Can you continue the article on Auckland's diesel particulate limits and vehicle emissions testing, starting after its last sentence?

*PASSAGE FOR REVIEW:*
※ ※ ※

Particulates are the biggest concern - the fine dust particles linked to cancer churned out by badly performing diesels. The Government has set a standard of 50 parts a million over 24 hours for particulates, with one exception a year allowed. For the past decade, this limit has been exceeded several times a year in parts of Auckland.
Under the new law, councils must refuse new resource consents for activities that breach the limit. Just how this could be applied to the private vehicle fleet is not clear. But the onus is on councils to improve the fleet, which means "better vehicles coming in and cleaning-up the ones already here - and we have no process for doing that", Mahon says.
"If the Government doesn't deliver testing as a first step we cannot meet the national environmental standard in Auckland."
Councils are supposed to pave the way for even safer levels by 2013 which, Mahon says, will require a major reduction in particulate emissions.
"How many years are we going to put this off with all the adverse health effects - 250 premature deaths and three-quarters of a million person-days of restricted activity?
"If the test is flawed we need to move quickly in the right direction with advice from experts overseas. It's not too late to get a commitment in place by the end of next year."
Tizard says that's what the Government is trying for. "Our aim was to have on-road emission standards in place by the end of next year and we could still have a test by then."

※ ※ ※

Stored records:
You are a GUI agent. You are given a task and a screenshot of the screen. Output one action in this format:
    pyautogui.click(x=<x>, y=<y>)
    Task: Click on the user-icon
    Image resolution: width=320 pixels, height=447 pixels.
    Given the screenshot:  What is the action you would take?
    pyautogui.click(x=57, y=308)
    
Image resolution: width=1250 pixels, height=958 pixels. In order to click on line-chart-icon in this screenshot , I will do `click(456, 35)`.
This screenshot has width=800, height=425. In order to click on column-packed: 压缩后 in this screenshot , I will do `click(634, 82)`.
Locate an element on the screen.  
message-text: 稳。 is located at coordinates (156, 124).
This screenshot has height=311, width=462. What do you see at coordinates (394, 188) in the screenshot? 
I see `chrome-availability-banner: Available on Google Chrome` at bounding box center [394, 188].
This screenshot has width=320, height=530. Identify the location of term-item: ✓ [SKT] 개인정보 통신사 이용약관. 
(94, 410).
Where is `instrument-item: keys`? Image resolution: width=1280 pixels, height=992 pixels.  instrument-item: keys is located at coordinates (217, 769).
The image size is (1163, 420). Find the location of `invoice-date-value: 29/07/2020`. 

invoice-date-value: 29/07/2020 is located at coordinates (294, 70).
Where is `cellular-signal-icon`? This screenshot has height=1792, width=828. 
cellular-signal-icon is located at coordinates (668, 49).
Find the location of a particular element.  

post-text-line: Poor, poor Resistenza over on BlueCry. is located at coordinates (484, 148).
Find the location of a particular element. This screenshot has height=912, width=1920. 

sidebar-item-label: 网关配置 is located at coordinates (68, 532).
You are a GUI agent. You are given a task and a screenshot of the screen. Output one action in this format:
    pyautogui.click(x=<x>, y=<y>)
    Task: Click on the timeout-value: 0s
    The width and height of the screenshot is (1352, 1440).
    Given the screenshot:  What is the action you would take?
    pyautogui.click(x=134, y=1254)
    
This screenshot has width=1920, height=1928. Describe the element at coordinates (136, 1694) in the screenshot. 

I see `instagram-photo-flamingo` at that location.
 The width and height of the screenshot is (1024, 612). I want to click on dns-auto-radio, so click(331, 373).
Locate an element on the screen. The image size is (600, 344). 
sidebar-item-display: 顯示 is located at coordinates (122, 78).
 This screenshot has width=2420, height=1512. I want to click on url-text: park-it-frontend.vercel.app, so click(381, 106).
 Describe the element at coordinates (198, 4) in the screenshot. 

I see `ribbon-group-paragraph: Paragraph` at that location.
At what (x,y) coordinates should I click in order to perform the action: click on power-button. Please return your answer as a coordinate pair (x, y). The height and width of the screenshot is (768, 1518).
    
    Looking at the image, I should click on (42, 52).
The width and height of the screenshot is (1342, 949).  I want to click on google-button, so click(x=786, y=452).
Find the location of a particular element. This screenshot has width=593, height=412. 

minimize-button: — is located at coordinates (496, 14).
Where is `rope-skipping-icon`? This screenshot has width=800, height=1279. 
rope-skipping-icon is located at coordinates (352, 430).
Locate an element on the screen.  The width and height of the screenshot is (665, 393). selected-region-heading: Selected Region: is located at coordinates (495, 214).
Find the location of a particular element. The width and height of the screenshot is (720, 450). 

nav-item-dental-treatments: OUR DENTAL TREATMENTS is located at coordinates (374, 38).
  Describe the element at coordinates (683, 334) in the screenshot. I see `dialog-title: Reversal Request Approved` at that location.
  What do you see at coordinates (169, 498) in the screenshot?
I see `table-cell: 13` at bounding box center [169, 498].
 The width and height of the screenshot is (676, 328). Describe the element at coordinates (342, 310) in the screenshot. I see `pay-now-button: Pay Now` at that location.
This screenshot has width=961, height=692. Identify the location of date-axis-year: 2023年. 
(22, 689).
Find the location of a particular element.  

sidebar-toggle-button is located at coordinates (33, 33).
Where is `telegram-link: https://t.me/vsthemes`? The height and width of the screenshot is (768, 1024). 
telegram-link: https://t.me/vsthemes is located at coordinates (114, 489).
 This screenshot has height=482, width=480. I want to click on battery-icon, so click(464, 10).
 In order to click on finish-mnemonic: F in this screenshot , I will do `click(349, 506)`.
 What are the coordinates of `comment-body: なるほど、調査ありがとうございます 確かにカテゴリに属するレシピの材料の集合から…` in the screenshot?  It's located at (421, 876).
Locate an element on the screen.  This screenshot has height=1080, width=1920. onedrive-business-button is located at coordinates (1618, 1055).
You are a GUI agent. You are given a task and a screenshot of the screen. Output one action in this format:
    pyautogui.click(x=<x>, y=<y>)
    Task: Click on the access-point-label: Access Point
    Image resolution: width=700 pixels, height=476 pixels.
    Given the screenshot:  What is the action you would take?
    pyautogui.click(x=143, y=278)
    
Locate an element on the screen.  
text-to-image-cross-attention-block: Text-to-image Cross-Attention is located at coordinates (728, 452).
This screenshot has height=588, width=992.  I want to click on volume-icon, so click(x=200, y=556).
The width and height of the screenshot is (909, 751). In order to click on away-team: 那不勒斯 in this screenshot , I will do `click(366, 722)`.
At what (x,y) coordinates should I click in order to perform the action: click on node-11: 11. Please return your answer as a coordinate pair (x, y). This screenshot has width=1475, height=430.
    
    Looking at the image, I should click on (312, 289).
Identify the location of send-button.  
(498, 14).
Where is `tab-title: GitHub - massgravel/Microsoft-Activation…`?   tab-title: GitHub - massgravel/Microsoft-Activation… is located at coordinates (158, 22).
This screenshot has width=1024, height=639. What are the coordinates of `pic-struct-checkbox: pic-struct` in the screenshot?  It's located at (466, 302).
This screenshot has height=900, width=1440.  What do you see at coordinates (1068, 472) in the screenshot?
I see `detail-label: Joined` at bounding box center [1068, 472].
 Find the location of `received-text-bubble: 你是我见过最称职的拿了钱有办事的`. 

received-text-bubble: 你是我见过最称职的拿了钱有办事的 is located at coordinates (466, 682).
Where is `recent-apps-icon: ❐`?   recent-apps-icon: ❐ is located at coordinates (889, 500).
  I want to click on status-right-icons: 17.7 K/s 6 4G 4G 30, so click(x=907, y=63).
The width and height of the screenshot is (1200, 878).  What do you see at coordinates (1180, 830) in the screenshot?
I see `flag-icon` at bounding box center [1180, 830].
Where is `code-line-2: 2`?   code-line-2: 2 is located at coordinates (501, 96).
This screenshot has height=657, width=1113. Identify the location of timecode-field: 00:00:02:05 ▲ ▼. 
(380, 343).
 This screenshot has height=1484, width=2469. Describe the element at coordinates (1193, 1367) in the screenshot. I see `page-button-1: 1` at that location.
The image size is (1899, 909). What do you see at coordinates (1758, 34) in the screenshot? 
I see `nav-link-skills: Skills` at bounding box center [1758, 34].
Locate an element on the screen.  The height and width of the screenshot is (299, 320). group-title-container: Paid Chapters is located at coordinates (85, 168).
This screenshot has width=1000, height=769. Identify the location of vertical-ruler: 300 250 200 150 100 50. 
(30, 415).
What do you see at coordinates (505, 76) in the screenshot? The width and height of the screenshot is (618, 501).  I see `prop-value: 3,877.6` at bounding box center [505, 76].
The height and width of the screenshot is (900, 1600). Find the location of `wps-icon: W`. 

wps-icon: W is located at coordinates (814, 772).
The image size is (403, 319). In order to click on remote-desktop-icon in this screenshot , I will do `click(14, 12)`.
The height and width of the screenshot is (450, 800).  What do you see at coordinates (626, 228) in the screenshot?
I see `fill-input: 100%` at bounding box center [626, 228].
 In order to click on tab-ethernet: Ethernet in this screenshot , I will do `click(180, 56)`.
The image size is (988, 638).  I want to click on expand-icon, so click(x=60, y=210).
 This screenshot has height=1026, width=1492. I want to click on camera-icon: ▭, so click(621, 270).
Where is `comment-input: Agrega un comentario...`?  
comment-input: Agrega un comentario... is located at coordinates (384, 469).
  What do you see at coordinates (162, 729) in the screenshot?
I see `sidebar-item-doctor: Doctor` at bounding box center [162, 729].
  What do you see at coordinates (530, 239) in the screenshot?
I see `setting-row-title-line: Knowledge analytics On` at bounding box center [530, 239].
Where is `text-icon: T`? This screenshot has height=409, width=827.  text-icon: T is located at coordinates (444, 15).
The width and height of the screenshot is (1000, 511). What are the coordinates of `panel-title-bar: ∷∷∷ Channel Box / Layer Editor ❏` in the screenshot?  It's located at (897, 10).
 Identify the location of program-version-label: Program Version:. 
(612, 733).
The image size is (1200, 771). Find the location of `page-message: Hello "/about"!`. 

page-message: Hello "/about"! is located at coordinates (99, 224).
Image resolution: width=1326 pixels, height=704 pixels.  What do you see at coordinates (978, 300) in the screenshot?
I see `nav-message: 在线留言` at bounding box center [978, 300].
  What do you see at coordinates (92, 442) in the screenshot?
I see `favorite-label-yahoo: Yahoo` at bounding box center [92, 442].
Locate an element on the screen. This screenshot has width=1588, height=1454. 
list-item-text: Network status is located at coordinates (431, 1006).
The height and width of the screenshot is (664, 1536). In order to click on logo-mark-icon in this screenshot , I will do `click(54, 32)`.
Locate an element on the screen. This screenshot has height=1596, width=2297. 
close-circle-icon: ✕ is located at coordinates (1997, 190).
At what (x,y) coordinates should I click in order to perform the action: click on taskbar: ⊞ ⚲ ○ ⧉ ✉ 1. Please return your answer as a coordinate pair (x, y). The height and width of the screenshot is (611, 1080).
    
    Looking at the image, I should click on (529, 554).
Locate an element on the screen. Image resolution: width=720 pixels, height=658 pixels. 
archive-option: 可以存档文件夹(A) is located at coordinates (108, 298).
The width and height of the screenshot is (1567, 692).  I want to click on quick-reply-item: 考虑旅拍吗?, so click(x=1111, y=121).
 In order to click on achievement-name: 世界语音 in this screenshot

※ ※ ※

*TASK RESPONSE:*
The idle test was "probably the best technology at the time it was introduced" but the trials exposed the complexity of introducing reliable standards across an ageing fleet. And, she says, the accuracy of any test has to be defendable in court.
Meanwhile, Tizard has instructed the Ministry of Transport to look at other options, including a visual smoke test with warrant of fitness testing. Roadside remote sensing tests will be looked at and the police will be asked to step up enforcement of the 10-second smoke rule introduced in 2001 (and pigs will fly).
"We are trying to get a regime that's useful. We are improving fuel standards, we have moved to improve the vehicle fleet."
Tizard says the Government is confident it can "still meet air quality targets in the time we have given ourselves [by 2013] and we now have a group of ministers with a range of objectives around vehicle performance who've decided to work together".
* HIDDEN NASTIES
The main exhaust toxins and how they affect health.
Carbon monoxide
* Interferes with the blood's ability to absorb oxygen. Impairs co-ordination and attention; most worrying for people with respiratory and heart problems.
* About 330,000 tonnes a year emitted in Greater Auckland, 91 per cent from motor vehicles. Emissions increase in congestion when engines are idling.
* Guideline levels regularly breached at congested areas throughout Auckland.
Oxides of nitrogen
* Irritate the lungs, worsen asthma and lower resistance to colds and flu. Contribute to brown haze.
* About 37,000 tonnes emitted a year, 87 per cent from vehicles.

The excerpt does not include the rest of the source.